And this doc meant what she said. I had 30 minute appointments go as long as 90 as we worked through all issues to everyone's satisfaction...and she NEVER made you feel rushed. On many occasions, she gave us extra special care, whether it was middle of the night phone calls, very late appointments or being seen immediately because *I* was a complete basket case over something. Because she was so great and free with her time, I never, ever minded waiting and I never met a family of hers that did. We all knew that the price for her superlative care was delays. We adapted because she was worth it.
In the end, a medical practice treats human beings. If we're at the doctor it's because we need attention and I doubt anyone would feel they got good attention if their "special circumstance" was not treated with compassion. It's been my personal experience that the more patient I am with tardiness, as a patient, the better service I get when I truly have an emergency. For example, for my annual "woman" exam, I try to be the first patient of the day (9am) and I tend to show up on time or early. I know my doc is also a surgeon who does her surgeries at 7am. Sometimes surgeries run long. I remember one time she was two hours late and I fell asleep on the exam table waiting for her. Now, for all the appointments behind me, they call and reschedule, but I always elect to wait. I've already taken the day off, so no big deal (I'm lucky to be able to do this). Two weeks ago, I had a horrible bladder infection and called, in tears, with the pain. She saw me within two hours of my initial phone call and I had drugs within the next hour. What goes around, comes around. Because I'm not a complainer, I get the extra special care I need, when I need it.
But, that's just me. I understand the "my time is valuable" argument and respect that. But, for me, I try to remember that no one's perfect, emergencies happen and sometimes life just gets in the way or doesn't go our way. As I always tell my children, waiting patiently "in line" (whether it's the doctor, the grocery store or anywhere) is what adults have to do to earn their Christmas presents! <wink> I have faith (and experience has shown) that if I'm patient as a patient, things do work out in the end.
Good question! I hope you find the answers you seek!

● ● ● ● ● ● ●

[PROBLEMS TO WORK ON]
• A. In the post about waiting at the doctor's office, what time does the writer's doctor do her surgeries?
• B. Reproduce the post about waiting at the doctor's office word for word from "But, that's just" up to and including "in the end.".
The lines that come next have no connection to the post about waiting at the doctor's office.

● ● ● ● ● ● ●

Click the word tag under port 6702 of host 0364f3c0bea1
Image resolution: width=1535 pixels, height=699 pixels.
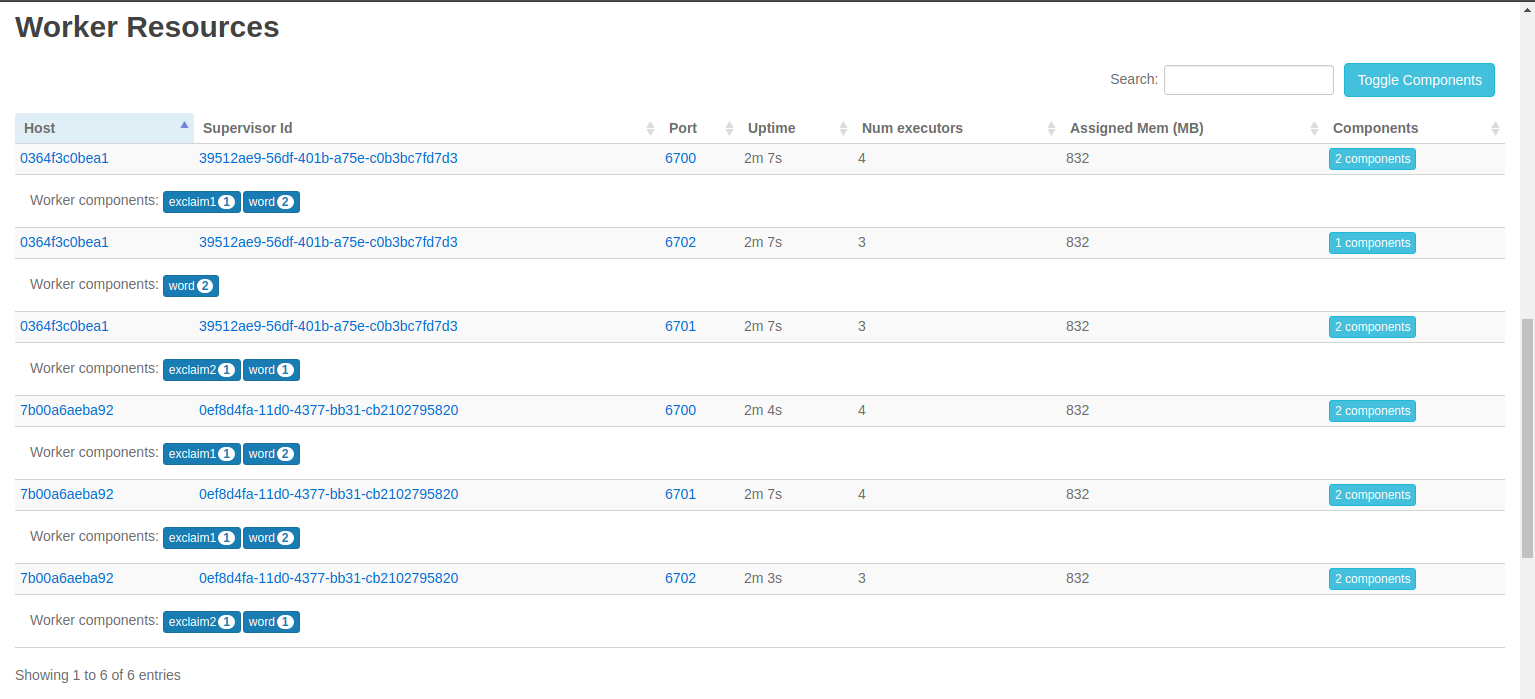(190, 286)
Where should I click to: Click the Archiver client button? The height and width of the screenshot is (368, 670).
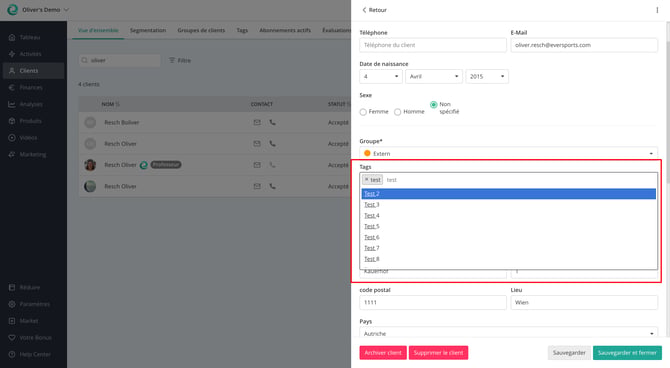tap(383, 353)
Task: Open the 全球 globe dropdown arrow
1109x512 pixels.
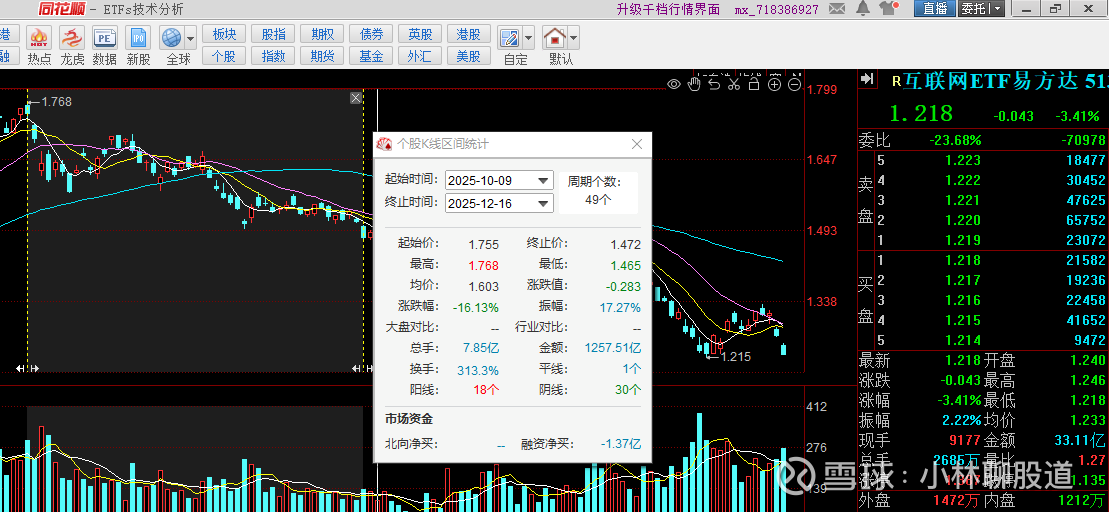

● ● ● ● ● ● ●

[ANSWERS FOR THE EXERCISE]
• A. 7am

• B.
But, that's just me. I understand the "my time is valuable" argument and respect that. But, for me, I try to remember that no one's perfect, emergencies happen and sometimes life just gets in the way or doesn't go our way. As I always tell my children, waiting patiently "in line" (whether it's the doctor, the grocery store or anywhere) is what adults have to do to earn their Christmas presents! <wink> I have faith (and experience has shown) that if I'm patient as a patient, things do work out in the end.